Think Twice Before Hitting Delete


As we go through our daily activities at work, I’m sure that we all get inundated with a ton of emails from all sorts of people: marketers, vendors, partners, spammers, etc.

For the most part, many of these emails are visibly spam and can safely be tossed into the trash without any acknowledgment. But then there are those personalized emails that are very obviously coming from a legitimate address and person politely asking you to engage in some type of service they might be offering.

Unlike many others I’m assuming, I actually feel bad ignoring these types of emails that come from real people, and not some automated email system. Everyone goes to a job every day to support their lives and that email is a part of what they do, so would it really hurt to just simply respond to them? Even if it’s just a one liner? Of course not.

If they are trying to sell you something, that’s fine, you don’t have to comply, but a courteous response simply acknowledging the email could go a long way and will probably mean more to them than trying to generate a lead anyway.

Anytime I’ve taken the time to respond, I’ve always gotten a polite response back with so much gratitude for just responding – because it just doesn’t happen that often in this world of constant mail jail. Another benefit is that this interaction could potentially help expand your professional network. I’ve gained at least a few valuable contacts through the simple act of replying to these cold emails and making that human connection. Imagine what you might be missing out on if you simply just hit ‘delete’.

The same idea can be applied to when you’re on the phone with an agent regarding your bill and at the end of the call they have their 5 minute spiel on a special offering. Again, Bob, the agent isn’t trying to annoy you, he’s just doing his job, so instead of cutting him off and ending the call abruptly, maybe consider allowing them to simply finish and then politely decline the offering – or you may surprise yourself and actually want to ponder whatever it is they might be sharing. The point is, don’t hit the brakes without experiencing the ride.

So just some food for thought the next time you are pondering just trashing that note about offering Brita water services to your office or the memo from Sue Smith asking if you require any assistance after having downloaded a white paper. The simple act of just replying can go a long way.


The image in this post can be found here.

11 thoughts on “Think Twice Before Hitting Delete

  1. Well said. Emails, phone call from banks offering a certain free for life credit card, etc. We often call these things annoyances, and whenever we receive such, we are quick to dismiss them; often forgetting that the person is trying to make a living as much as you are.

    However I’ve been on the line with a really persistent sales person – demanding that I do whatever he/she said immediately.

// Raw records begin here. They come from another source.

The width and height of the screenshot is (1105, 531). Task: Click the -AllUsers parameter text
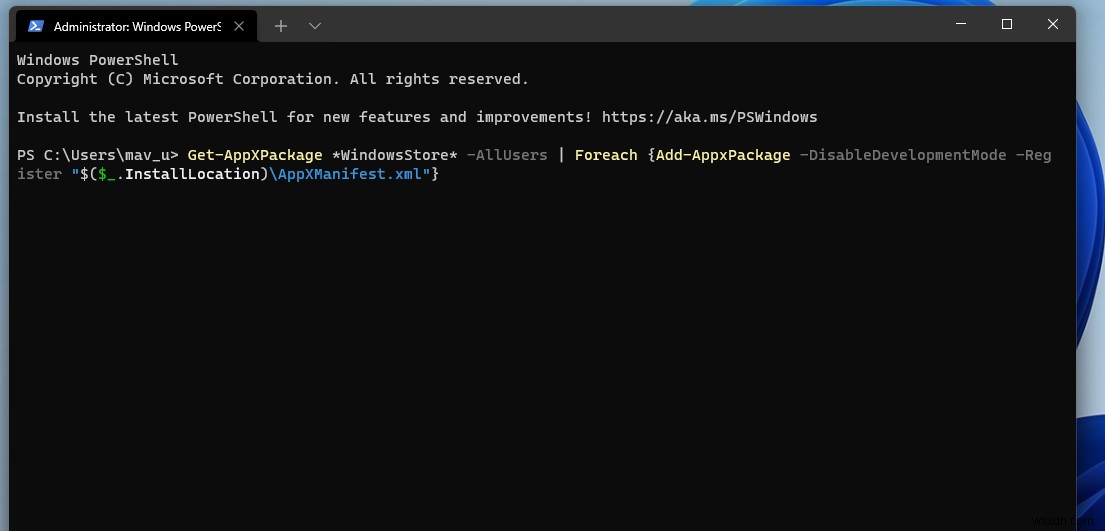[506, 155]
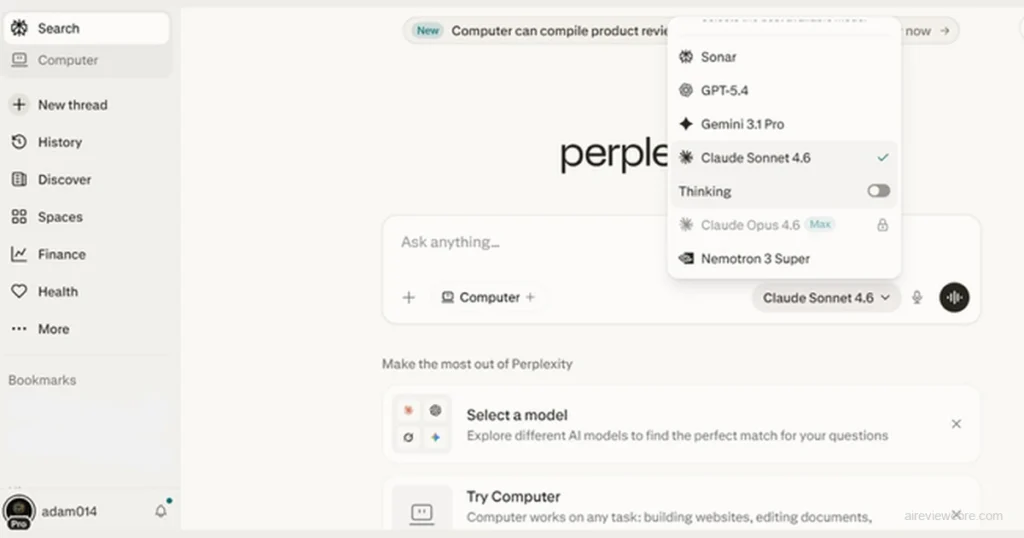Open the Discover section icon
Screen dimensions: 1024x538
coord(19,180)
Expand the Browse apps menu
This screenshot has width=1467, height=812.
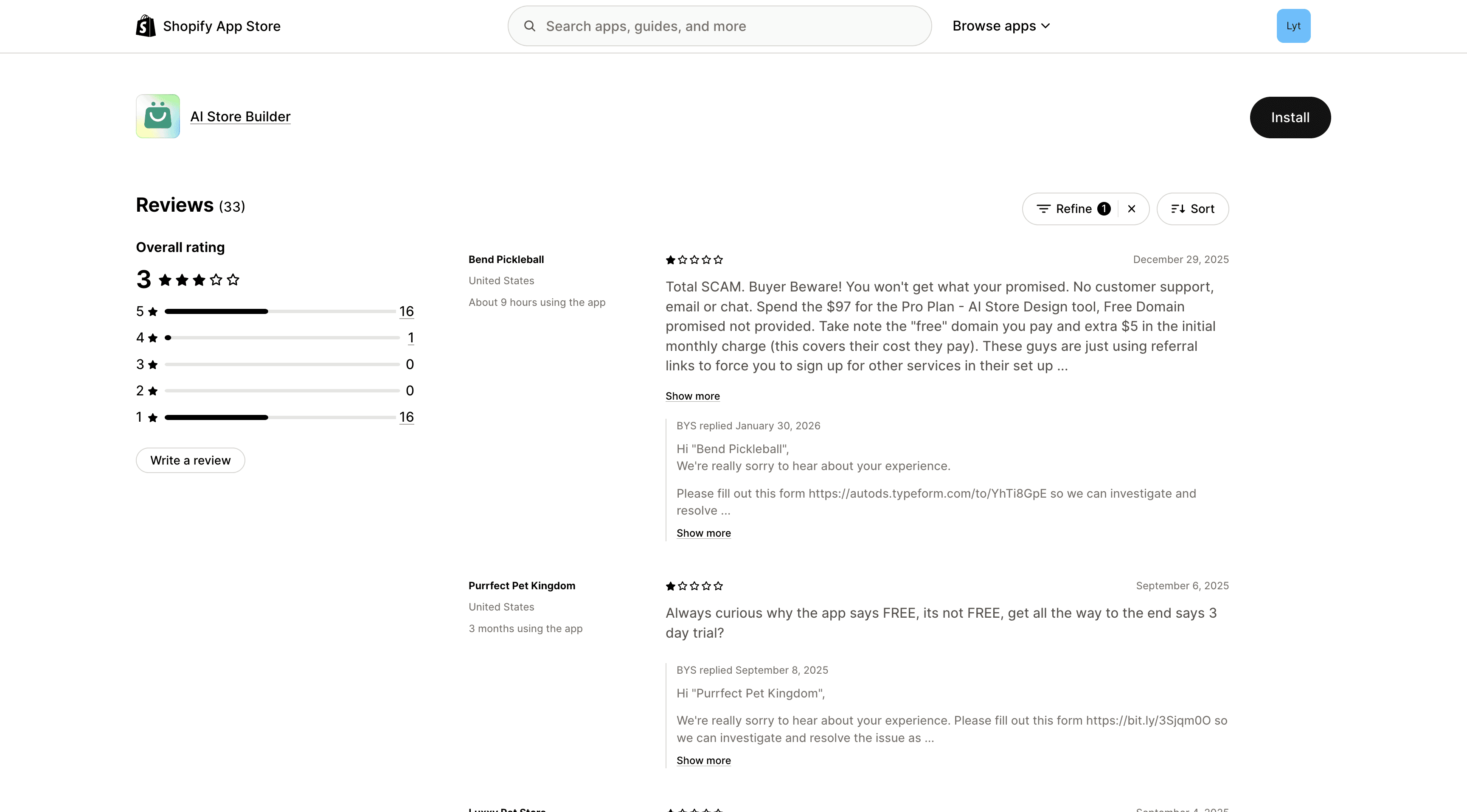pyautogui.click(x=1000, y=26)
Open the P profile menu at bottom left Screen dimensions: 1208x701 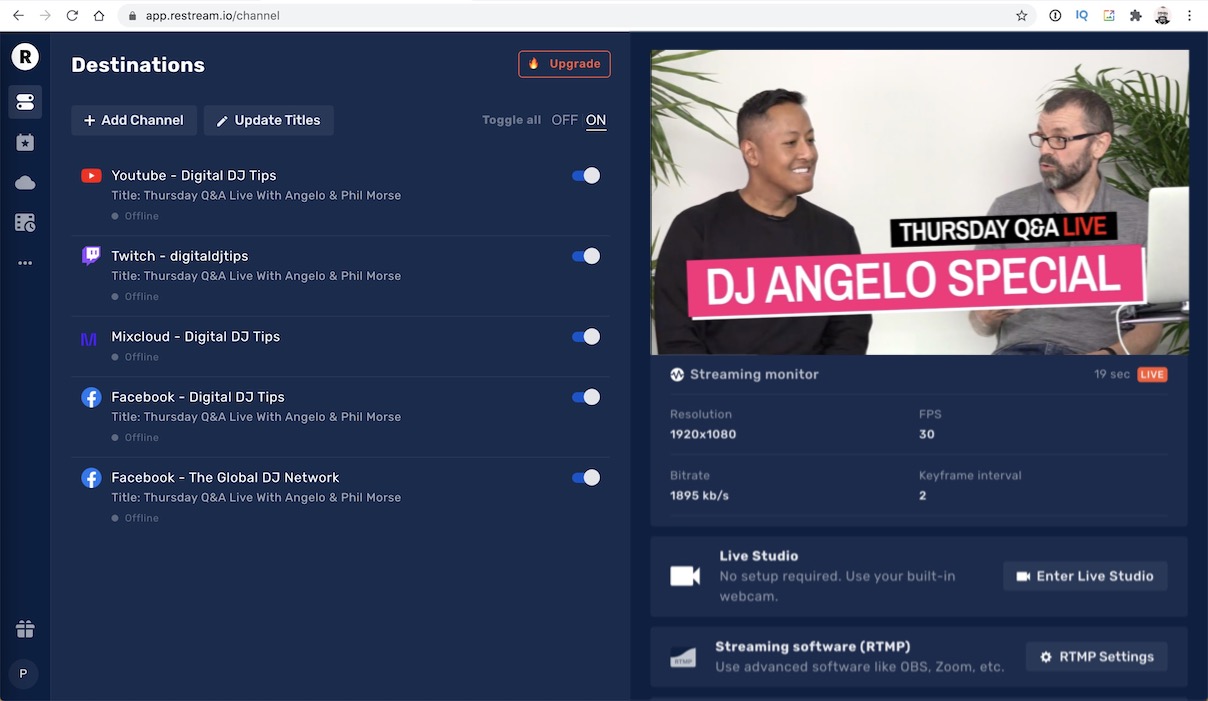point(24,673)
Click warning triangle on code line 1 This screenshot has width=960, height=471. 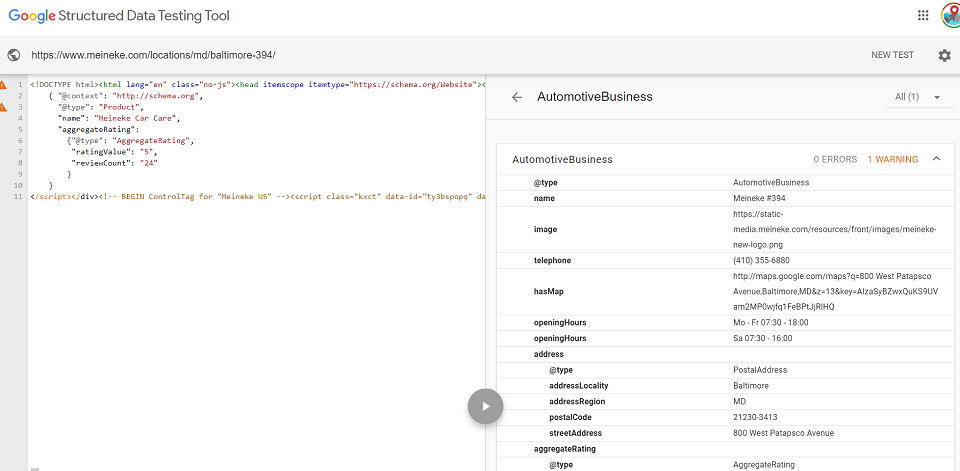tap(4, 85)
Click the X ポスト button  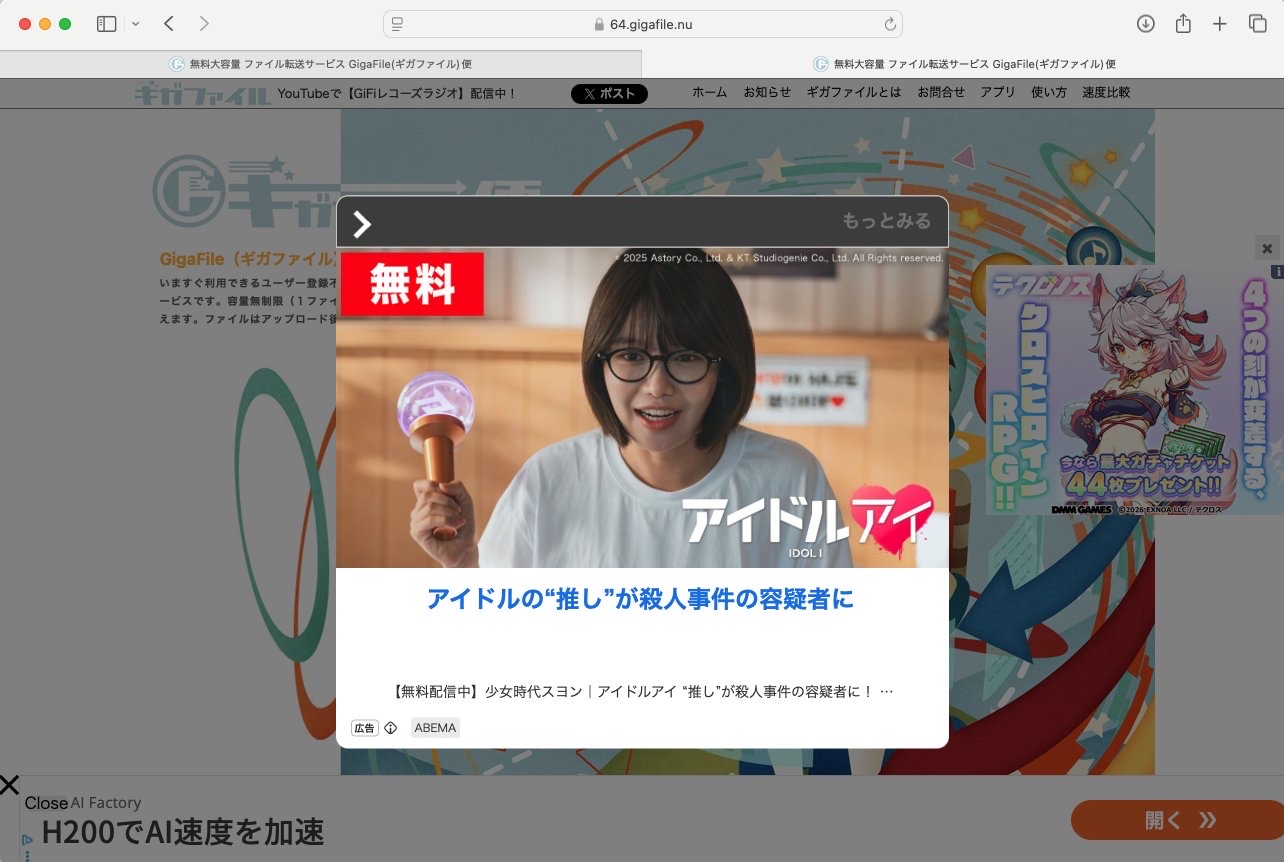pos(609,93)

I can’t stand really pushy people.

    1. Thank you for your comments and yes of course you should only respond and interact at your discretion. Phone calls are similar in that depending on the situation, we should at least humour the agent while they give their spiel on whatever they are trying to sell, because we know it’s not them, it’s part of their job and then just politely decline if not interested. It’s not easy doing customer service and when you put the brakes on that upfront, it probably just dampens that person’s day and it’s just better to not add to that. 🙂

      1. Well Sarah, for some reason I started getting phone calls from a trading company advertising Forex trading. The sales person sounded like an African, calling from a Bulgarian phone number.
        Now the only reason I entertained the call was because in my job, crew members call me from various parts of the world. I thought it was an emergency.
        The sales person was friendly at first and I listened to her pitch. Then I politely declined. She then became really pushy. She demanded that I login on my computer and look at a website. She wasn’t going to take, “I’m sorry I’m not interested” as an answer.
        After a few minutes of repeating the same line over and over again to her, I had enough and told her, “Make Me!”
        That ended it for that day.
        Of course this wasn’t the end of the story. Others called from the same site. Again being polite, listened, declined. Each one was more determined than the one before. And to top it off, they were all calling from different branches of the company.. numbers from U.K., Russia, Bulgaria… never ceased. When I declined one person, 2 minutes later, another one. Relentless to the point that looked like harassment.
        Till one point, I answered the phone and gave them a bit of boot full.
        I answered and before the person online could say anything, I said, “I’m sorry you are in this crappy position that you asked to continuously harass someone who really is not interested in whatever you have to offer. I have heard 20 of your colleagues tell me about your site and your system, I have seen your site (researched previously) and I am still not interested. There is nothing you can say or do to convince me. Therefore I request that you leave me alone or I’m filing harassment charges.”

        Never got a call again.

      2. Thank you for your comments! Yes I agree, it can become quite unnerving at times if you do entertain a call – that’s why it’s really your own judgement call. Sometimes kindness unfortunately gets taken advantage of to the point of harassment and then you have no choice but to be stern and firm with them so that they give you the respect of honouring your wishes.